Other times, systems keep experiences and teams apart. Unjustifiable inconsistency. Varying quality. Unmistakable redundancy. “We can do better,” an enterprise leader may say, “designing at scale.” And so they ponder:

Should we consolidate our design systems? If so, how?

Consolidation takes effort, time, and an emotional capability to relinquish (some) control. Heretofore independent systems may resist this uncomfortable change. So an approach to consolidation is best shared, rational, and yet also decisive. First, share an understanding of how each system arose. Second, rationalize the features, outputs, and practices on offer. Finally, define a consolidated identity and how it comes together.

How Did We Get Here? Map the Ecosystem.

Products (here, a circle) adopt systems (here, a diamond) to efficiently and consistently compose their experience.

Across an enterprise, disparate systems can arise separate by myriad boundaries of teams, organization units, and platforms.

Four design systems, supporting squads of varying quantities adopting a visual language at various times.

For example, systems can mirror organizational boundaries, such as:

  • Product serving customers across web, native, and other touchpoints.
  • Internal (aka, Intranet, Admin, “Enterprise”) apps serving employees.
  • Marketing (for some, “.com”) and ecommerce, usually in the form of content sites and/or pre- and post-purchase transactional apps.
  • Corporate sites about the company, finances, jobs, press, and microsites.

While distinct systems, outsiders assume they share a common visual language inherited from Brand. Or, at least the logo, right? Not always. Inspection reveals massive discrepancies. One experience touts modern typography sourced from Brand in 2018. An archaic internal toolset from 2013 still rocks Verdana. It’s as if they are from separate companies. If you’ve worked at a company of any scale, you’ve lived this.

Larger entities — think the size of Microsofts, Amazons, IBMs, GEs, or any of the large banks — may replicate such system divisions across lines of business.

System of systems for a large bank, in need of more consolidation

In other cases, lines of business also create boundaries, such as a bank’s groups and apps for credit card, banking accounts, and loans. Leaders in design, product and engineering may be on their consolidation journey, having consolidated some (like credit card and banking) while others (loans and institutional) lag behind.
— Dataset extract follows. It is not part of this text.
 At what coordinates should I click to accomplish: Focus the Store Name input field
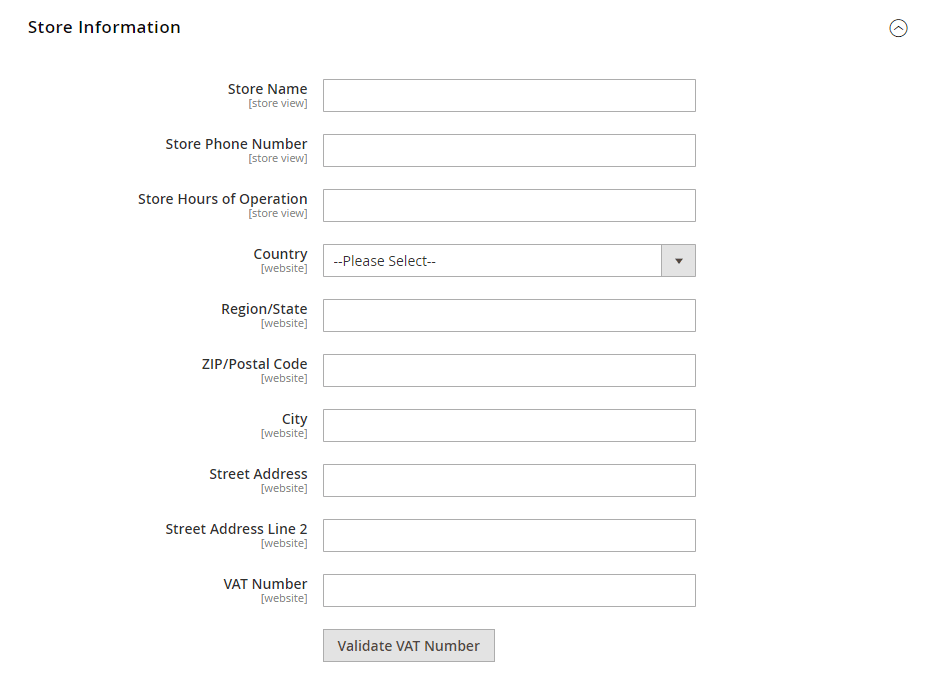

Distinct systems can also emerge due to a fairly basic premise:

“That system, over there, wasn’t made for us.”

Maybe native design conventions differ from the better-funded web system. Or, there’s a belief that “Employee tools have different needs than customers. Therefore, we need a different visual style and components.” Flat out, maybe it’s thinly-veiled hubris: their system isn’t good enough for our stuff. Digging into this more subjective and often emotional divisiveness is important.

Well-intentioned system teams serving distinct portfolios do try to “stay in touch” and “share best practices.” Yet apart from a meeting here and a hallway conversation there, nothing comes to pass. Are they sharing outputs like code libraries, documentation, design asset libraries? Not even close.

What Do We Have? Compare & Rationalize.

If you are considering consolidating, the first step is compare and rationalize differences. Your objective: help makers, customers, and sponsors get a sense of how things differ and could change as a result.

Compare Libraries & Outputs

To start, compare features of visual style, UI components, and other categories. Identify what features exist, how they are disseminated (as code and design assets), and depth of documentation of each part.

High-level system comparison that precedes a more thorough audit and report

For example, a Product group’s system may be more robustly featured and funded. On the other hand, Intranet’s system may be less mature, minimally funded. In that case, a high-level comparison would communicate:

  • Visual style: Inconsistent.
    Hopes of existing alignment are dashed. The logo and core brand color match, but divergent neutral, interactive, and accent colors are in utter conflict. Typography is a mess. Icons are sourced from libraries with distinct tones.
  • UI Components: Overlapping but Inconsistent.
    Both offer the same core set common components. But their design and variation taxonomy don’t at all match. Plus, each library also offers up to 20 other components that the other does not.
  • Additional Libraries: One vast, another empty.
    The Product catalog also strongly supports UX Patterns, Accessibility, Layouts, and Motion, while Internal Tools offers nothing beyond style and components. Where’s content strategy / Editorial? Both casually (or meekly) point to Brand’s PDF single page on tone.
  • Outputs: Different code frameworks, different design software.
    Product offers React code and Sketch assets, while Internal tools provides a dated Angular codebase and an Adobe Illustrator symbol set.
  • Documentation: Different but both strong.
    Both teams invested heavily in quality code documenting and contain relevant design guidance. That’s rare, but if true, then shift conversation to content reconciliation and information architecture concerns.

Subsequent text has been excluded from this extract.